• [Task item] Everything from the line containing "Where should I click to: Open" through the final line of the entries must be repeated exactly, and only that, without pictures.

• [Source records]

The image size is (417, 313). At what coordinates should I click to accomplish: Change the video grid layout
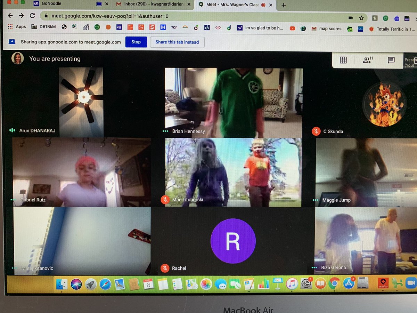343,60
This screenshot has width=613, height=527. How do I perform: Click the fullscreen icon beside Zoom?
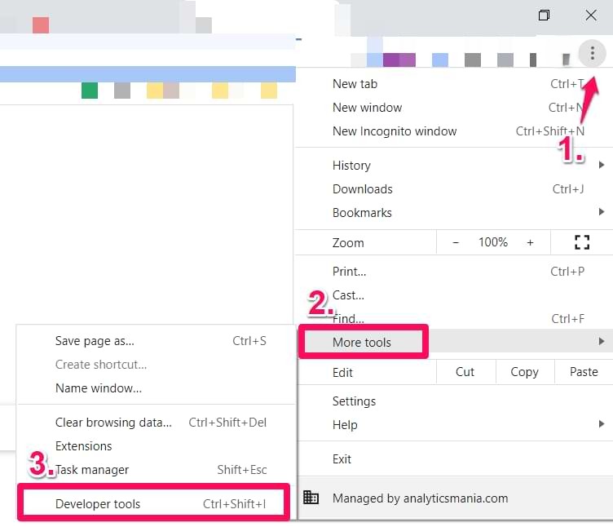[581, 242]
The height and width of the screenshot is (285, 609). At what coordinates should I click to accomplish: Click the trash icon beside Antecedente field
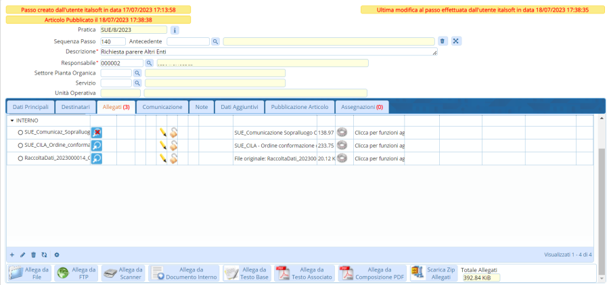tap(442, 41)
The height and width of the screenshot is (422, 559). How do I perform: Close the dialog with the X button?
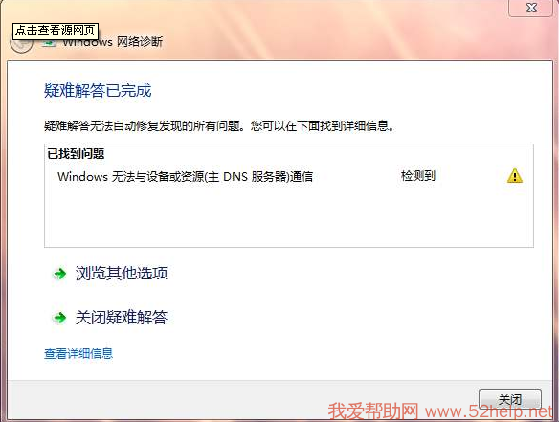point(531,8)
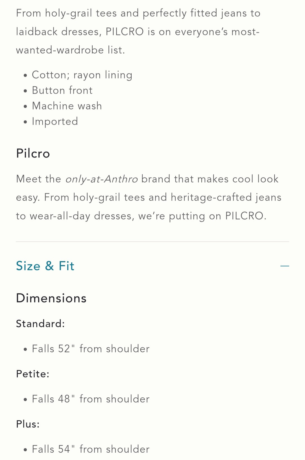Select the 'Falls 54" from shoulder' line
This screenshot has width=305, height=460.
point(91,449)
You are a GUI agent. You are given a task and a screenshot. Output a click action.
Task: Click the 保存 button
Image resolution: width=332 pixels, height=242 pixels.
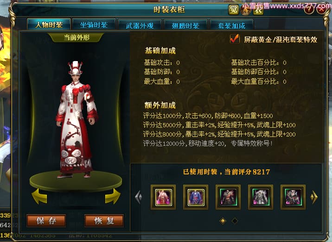click(46, 221)
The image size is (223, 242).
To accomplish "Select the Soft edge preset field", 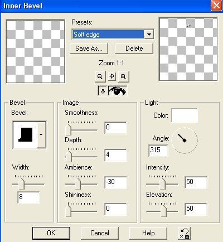I will (108, 35).
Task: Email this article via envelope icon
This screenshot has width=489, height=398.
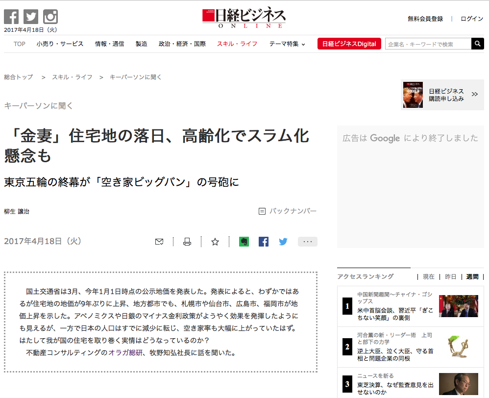Action: [159, 242]
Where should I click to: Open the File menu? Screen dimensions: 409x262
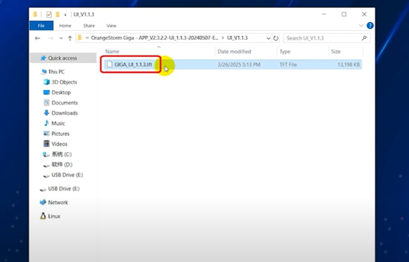click(41, 25)
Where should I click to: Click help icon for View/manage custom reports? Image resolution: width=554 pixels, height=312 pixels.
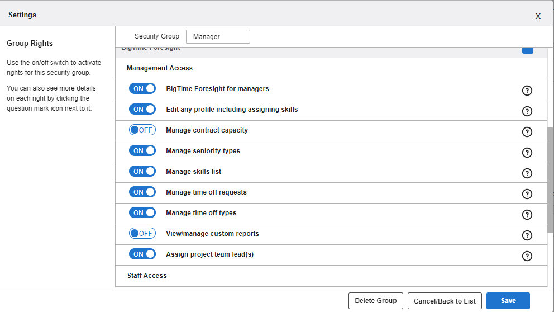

• [Reply]
Where should I click to: Open the File menu? Screen dimensions: 409x262
click(41, 25)
Where should I click to: Click help icon for View/manage custom reports? Image resolution: width=554 pixels, height=312 pixels.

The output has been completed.